* **What to work on**
Where the line with "[Slide left] (226, 392)" appears below, start writing out lines exactly, and finish with the line with "RTX AI PC (232, 2403)", which is included; write out nothing else.

= = = = = = =

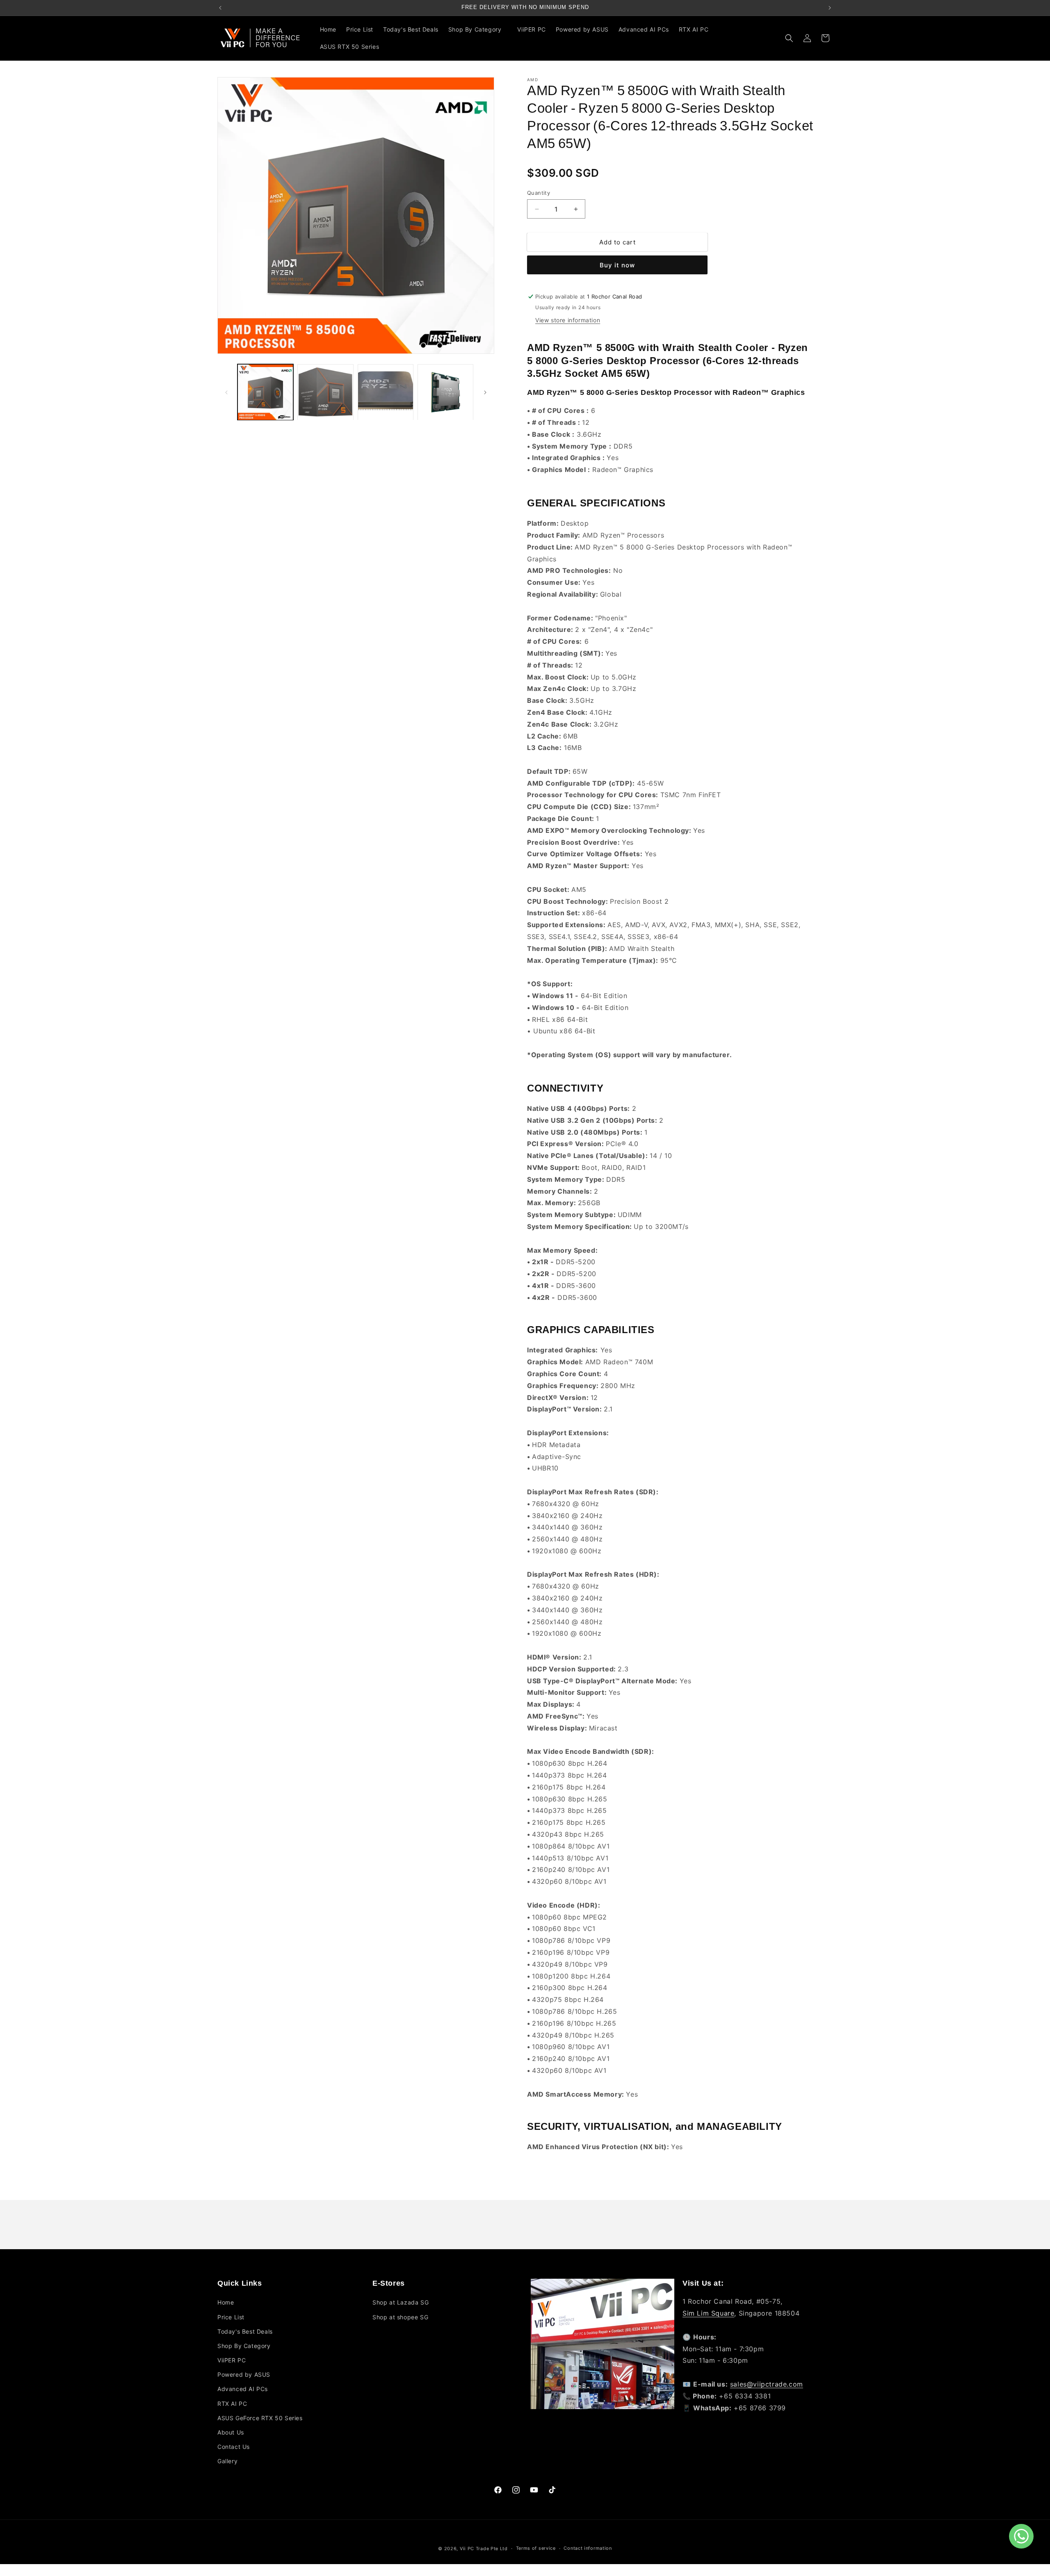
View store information (567, 320)
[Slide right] (485, 392)
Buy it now (617, 265)
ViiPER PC (231, 2360)
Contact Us (233, 2446)
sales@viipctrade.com (766, 2384)
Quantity (538, 192)
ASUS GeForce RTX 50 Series (260, 2417)
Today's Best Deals (245, 2331)
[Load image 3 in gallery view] (385, 392)
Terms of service (536, 2548)
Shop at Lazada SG (400, 2302)
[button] (478, 29)
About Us (230, 2432)
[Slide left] (226, 392)
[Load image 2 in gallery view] (325, 392)
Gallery (227, 2461)
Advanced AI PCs (242, 2389)
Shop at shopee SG (400, 2317)
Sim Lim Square (708, 2313)
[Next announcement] (830, 8)
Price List (230, 2317)
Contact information (588, 2548)
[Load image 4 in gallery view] (445, 392)
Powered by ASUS (243, 2374)
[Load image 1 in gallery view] (265, 392)
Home (225, 2302)
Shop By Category (244, 2345)
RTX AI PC (232, 2403)
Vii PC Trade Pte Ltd (484, 2548)
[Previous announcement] (220, 8)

= = = = = = =

* **Response**
[Slide left] (226, 392)
[Load image 2 in gallery view] (325, 392)
Gallery (227, 2461)
Advanced AI PCs (242, 2389)
Shop at shopee SG (400, 2317)
Sim Lim Square (708, 2313)
[Next announcement] (830, 8)
Price List (230, 2317)
Contact information (588, 2548)
[Load image 4 in gallery view] (445, 392)
Powered by ASUS (243, 2374)
[Load image 1 in gallery view] (265, 392)
Home (225, 2302)
Shop By Category (244, 2345)
RTX AI PC (232, 2403)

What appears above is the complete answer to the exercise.